Вот уже запах внутри комнаты, где лежал больной был сильный, запах немытого тела, человеческих выделений и спёртого воздуха ударил в нос и я поморщился. Священник же сел на кровать к десятилетнему мальчику, который был весь белым и в поту, взял его руку в свою и стал молиться.
— Sub tuum praesidium confugimus, sancta Dei Genetrix:
nostras deprecationes ne despicias in necessitatibus:
sed a periculis cunctis libera nos semper, Virgo gloriosa et benedicta.

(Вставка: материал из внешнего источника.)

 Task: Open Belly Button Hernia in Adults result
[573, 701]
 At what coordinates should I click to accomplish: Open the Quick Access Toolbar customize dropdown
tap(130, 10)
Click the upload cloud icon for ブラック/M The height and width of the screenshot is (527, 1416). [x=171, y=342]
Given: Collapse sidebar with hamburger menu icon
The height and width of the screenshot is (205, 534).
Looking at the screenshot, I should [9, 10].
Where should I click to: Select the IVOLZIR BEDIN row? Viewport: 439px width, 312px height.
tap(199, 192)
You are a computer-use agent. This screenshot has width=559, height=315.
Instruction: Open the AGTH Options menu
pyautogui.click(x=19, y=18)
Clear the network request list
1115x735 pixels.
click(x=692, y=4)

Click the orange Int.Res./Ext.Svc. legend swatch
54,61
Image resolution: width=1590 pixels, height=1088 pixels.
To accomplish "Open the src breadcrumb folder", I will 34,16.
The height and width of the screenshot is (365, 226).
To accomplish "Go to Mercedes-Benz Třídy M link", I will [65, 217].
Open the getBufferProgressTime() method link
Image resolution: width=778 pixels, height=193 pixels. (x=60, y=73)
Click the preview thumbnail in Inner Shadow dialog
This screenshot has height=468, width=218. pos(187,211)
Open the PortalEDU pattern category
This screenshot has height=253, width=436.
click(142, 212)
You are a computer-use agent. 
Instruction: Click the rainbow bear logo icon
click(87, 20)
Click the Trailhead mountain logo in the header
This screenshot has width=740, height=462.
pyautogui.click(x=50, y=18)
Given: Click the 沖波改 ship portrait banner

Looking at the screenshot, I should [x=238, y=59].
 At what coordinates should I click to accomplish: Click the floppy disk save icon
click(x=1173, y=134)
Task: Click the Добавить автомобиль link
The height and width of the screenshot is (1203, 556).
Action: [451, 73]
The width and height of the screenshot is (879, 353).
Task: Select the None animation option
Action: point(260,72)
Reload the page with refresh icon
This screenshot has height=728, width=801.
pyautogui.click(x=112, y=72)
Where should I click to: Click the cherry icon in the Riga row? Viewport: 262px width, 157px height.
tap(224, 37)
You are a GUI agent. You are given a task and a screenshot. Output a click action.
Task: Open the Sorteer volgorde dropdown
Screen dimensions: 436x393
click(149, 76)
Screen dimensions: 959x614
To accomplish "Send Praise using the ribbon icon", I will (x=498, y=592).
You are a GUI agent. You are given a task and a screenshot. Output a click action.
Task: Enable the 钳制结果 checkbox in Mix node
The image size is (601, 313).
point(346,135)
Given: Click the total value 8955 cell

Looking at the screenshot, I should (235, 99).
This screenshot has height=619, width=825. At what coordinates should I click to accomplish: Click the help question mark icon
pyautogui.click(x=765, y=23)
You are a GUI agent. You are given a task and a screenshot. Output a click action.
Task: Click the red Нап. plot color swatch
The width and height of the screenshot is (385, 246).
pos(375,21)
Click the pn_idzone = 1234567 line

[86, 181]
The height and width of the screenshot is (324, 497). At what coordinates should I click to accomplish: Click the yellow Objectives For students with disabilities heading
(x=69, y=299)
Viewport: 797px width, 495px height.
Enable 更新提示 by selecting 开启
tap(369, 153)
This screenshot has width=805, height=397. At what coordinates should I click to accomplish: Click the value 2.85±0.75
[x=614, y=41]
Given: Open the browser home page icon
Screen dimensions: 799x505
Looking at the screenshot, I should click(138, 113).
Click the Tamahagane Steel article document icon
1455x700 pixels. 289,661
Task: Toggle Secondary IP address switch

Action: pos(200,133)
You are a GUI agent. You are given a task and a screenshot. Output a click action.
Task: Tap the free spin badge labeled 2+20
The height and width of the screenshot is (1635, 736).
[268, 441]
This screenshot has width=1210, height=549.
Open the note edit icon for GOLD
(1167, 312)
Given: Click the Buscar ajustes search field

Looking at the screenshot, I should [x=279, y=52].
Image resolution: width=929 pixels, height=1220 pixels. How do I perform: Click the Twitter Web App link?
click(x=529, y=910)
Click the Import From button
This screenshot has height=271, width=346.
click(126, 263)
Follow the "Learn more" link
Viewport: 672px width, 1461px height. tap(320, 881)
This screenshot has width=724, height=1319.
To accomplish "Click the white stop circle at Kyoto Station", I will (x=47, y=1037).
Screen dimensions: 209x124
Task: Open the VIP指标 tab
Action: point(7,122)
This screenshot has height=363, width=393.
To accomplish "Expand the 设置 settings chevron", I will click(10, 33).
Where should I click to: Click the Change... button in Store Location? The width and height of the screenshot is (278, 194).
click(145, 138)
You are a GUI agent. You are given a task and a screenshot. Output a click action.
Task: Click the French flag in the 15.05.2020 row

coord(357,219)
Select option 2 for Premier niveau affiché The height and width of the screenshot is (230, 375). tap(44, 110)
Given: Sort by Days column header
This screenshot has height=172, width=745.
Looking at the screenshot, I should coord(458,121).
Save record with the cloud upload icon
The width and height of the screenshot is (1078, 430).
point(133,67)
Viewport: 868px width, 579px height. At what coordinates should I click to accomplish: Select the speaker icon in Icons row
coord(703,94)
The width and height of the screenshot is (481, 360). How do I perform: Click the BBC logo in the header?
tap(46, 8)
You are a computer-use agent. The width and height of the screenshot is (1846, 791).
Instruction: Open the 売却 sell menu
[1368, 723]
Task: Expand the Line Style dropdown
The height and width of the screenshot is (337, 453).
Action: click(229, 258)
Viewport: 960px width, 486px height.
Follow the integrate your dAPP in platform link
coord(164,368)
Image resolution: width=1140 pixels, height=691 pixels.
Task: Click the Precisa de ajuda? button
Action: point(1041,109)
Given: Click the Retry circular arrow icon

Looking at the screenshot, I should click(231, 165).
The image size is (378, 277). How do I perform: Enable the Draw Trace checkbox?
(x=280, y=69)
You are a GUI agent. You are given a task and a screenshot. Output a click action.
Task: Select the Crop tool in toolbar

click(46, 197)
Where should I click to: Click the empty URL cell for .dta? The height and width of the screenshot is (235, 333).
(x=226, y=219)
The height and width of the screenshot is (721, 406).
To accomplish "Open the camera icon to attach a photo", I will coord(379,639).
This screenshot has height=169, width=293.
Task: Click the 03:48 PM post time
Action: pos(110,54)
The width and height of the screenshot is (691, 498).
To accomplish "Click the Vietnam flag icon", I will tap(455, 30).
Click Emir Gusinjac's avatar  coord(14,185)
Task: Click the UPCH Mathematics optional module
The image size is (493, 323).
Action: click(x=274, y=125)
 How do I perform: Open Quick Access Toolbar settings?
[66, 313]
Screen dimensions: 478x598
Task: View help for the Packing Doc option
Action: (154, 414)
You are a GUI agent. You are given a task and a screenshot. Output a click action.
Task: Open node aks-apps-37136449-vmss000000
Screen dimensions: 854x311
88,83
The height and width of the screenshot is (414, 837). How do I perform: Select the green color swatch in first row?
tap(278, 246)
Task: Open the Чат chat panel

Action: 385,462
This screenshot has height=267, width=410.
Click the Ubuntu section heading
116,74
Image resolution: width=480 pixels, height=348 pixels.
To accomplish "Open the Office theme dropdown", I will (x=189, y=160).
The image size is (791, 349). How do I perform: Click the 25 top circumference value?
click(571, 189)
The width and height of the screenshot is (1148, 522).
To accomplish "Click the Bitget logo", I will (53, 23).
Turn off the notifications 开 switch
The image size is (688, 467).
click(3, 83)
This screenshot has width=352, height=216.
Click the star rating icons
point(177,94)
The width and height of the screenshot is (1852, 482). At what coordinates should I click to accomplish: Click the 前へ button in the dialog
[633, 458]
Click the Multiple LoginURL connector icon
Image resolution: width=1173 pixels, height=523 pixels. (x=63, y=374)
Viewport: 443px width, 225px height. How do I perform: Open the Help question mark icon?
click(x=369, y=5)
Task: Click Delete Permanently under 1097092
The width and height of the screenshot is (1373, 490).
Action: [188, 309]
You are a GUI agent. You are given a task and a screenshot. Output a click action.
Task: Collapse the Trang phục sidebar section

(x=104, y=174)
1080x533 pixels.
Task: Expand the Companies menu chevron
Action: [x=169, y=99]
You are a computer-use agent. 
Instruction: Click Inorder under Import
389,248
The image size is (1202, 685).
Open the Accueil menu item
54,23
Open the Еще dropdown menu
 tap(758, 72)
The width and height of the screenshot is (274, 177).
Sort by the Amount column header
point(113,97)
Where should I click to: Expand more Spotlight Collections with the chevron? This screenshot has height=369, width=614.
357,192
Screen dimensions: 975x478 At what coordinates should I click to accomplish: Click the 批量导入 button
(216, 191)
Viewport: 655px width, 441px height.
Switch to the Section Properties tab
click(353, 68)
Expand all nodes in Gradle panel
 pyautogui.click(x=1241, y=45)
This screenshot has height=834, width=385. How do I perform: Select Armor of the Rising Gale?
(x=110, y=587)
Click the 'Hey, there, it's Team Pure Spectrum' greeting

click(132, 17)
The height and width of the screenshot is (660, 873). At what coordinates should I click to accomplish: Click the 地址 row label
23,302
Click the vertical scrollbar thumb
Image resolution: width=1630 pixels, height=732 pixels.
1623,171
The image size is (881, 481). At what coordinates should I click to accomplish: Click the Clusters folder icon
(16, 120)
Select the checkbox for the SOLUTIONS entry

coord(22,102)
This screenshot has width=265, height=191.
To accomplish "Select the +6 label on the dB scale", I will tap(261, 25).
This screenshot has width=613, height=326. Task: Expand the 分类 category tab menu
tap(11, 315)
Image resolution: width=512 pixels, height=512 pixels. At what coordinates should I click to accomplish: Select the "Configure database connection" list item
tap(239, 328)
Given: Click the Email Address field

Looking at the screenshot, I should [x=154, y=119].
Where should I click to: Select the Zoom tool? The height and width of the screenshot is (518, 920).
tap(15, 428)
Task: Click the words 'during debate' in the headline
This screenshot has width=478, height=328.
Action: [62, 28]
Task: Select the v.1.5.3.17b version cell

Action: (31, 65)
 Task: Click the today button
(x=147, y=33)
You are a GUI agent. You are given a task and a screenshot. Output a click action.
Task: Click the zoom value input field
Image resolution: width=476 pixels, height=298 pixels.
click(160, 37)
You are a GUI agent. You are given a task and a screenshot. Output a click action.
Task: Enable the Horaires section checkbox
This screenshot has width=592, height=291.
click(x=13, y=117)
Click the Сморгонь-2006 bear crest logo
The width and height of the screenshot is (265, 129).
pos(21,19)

Бормотал он десять минут, мне стало скучно и я показал Алонсо, что мы возвращаемся обратно в свою комнату. Брат Иаков остался с больным и не выходил от него, пока я не уснул. Разумеется, о продолжении пути речи уже не шло, так что решили тут же и заночевать.
Утром, когда я проснулся, монаха также не было нигде рядом.
— И где он? — поинтересовался я у Алонсо, который давно проснулся.
— Сеньор Иньиго, — он выпучил на меня глаза, — отче не спал всю ночь, находясь с мальчиком с того самого момента, как вошёл в этот дом.
— Не думаю, что его бдение как-то поможет от лихорадки, — логично заметил я, но тут вбежал староста, весь в слезах.